> Record list:
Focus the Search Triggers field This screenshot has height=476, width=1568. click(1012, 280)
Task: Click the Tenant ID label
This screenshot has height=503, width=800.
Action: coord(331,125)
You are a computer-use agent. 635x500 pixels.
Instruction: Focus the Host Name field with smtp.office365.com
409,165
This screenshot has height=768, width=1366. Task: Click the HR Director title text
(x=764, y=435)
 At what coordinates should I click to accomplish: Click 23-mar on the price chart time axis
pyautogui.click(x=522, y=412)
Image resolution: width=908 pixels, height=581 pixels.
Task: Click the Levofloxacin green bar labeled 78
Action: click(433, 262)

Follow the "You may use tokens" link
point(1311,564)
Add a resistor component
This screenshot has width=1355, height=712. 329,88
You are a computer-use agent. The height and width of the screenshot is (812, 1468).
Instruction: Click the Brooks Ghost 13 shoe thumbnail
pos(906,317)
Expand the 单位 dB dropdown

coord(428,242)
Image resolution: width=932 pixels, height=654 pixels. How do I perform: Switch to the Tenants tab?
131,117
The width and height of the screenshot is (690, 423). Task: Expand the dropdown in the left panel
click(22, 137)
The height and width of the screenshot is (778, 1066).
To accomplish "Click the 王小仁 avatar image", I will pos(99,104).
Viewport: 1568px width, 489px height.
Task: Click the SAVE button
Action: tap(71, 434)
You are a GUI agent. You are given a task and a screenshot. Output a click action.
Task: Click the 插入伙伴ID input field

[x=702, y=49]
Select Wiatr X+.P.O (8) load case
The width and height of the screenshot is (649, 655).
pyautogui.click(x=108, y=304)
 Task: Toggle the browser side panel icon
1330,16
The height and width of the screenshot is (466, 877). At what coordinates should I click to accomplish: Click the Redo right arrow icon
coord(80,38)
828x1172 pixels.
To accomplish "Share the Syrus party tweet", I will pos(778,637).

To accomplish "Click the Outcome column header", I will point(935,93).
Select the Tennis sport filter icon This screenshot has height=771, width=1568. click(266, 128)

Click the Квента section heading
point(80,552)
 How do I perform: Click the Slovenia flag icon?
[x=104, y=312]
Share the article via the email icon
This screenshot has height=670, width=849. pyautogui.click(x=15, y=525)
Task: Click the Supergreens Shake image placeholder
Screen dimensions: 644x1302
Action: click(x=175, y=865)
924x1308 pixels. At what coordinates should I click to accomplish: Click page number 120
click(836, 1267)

> Goal:
Please turn the listing above into a numbered list, one entry per line and with no blank lines, covering every line of the listing.

> Final result:
1. Focus the Search Triggers field This screenshot has height=476, width=1568. click(1012, 280)
2. Task: Click the Tenant ID label
3. This screenshot has height=503, width=800.
4. Action: coord(331,125)
5. You are a computer-use agent. 635x500 pixels.
6. Instruction: Focus the Host Name field with smtp.office365.com
7. 409,165
8. This screenshot has height=768, width=1366. Task: Click the HR Director title text
9. (x=764, y=435)
10.  At what coordinates should I click to accomplish: Click 23-mar on the price chart time axis
11. pyautogui.click(x=522, y=412)
12. Image resolution: width=908 pixels, height=581 pixels.
13. Task: Click the Levofloxacin green bar labeled 78
14. Action: click(433, 262)
15. Follow the "You may use tokens" link
16. point(1311,564)
17. Add a resistor component
18. This screenshot has width=1355, height=712. 329,88
19. You are a computer-use agent. The height and width of the screenshot is (812, 1468).
20. Instruction: Click the Brooks Ghost 13 shoe thumbnail
21. pos(906,317)
22. Expand the 单位 dB dropdown
23. coord(428,242)
24. Image resolution: width=932 pixels, height=654 pixels. How do I perform: Switch to the Tenants tab?
25. 131,117
26. The width and height of the screenshot is (690, 423). Task: Expand the dropdown in the left panel
27. click(22, 137)
28. The height and width of the screenshot is (778, 1066).
29. To accomplish "Click the 王小仁 avatar image", I will pos(99,104).
30. Viewport: 1568px width, 489px height.
31. Task: Click the SAVE button
32. Action: tap(71, 434)
33. You are a GUI agent. You are given a task and a screenshot. Output a click action.
34. Task: Click the 插入伙伴ID input field
35. [x=702, y=49]
36. Select Wiatr X+.P.O (8) load case
37. The width and height of the screenshot is (649, 655).
38. pyautogui.click(x=108, y=304)
39.  Task: Toggle the browser side panel icon
40. 1330,16
41. The height and width of the screenshot is (466, 877). At what coordinates should I click to accomplish: Click the Redo right arrow icon
42. coord(80,38)
43. 828x1172 pixels.
44. To accomplish "Share the Syrus party tweet", I will pos(778,637).
45. To accomplish "Click the Outcome column header", I will point(935,93).
46. Select the Tennis sport filter icon This screenshot has height=771, width=1568. click(266, 128)
47. Click the Квента section heading
48. point(80,552)
49.  How do I perform: Click the Slovenia flag icon?
50. [x=104, y=312]
51. Share the article via the email icon
52. This screenshot has height=670, width=849. pyautogui.click(x=15, y=525)
53. Task: Click the Supergreens Shake image placeholder
54. Screen dimensions: 644x1302
55. Action: click(x=175, y=865)
56. 924x1308 pixels. At what coordinates should I click to accomplish: Click page number 120
57. click(836, 1267)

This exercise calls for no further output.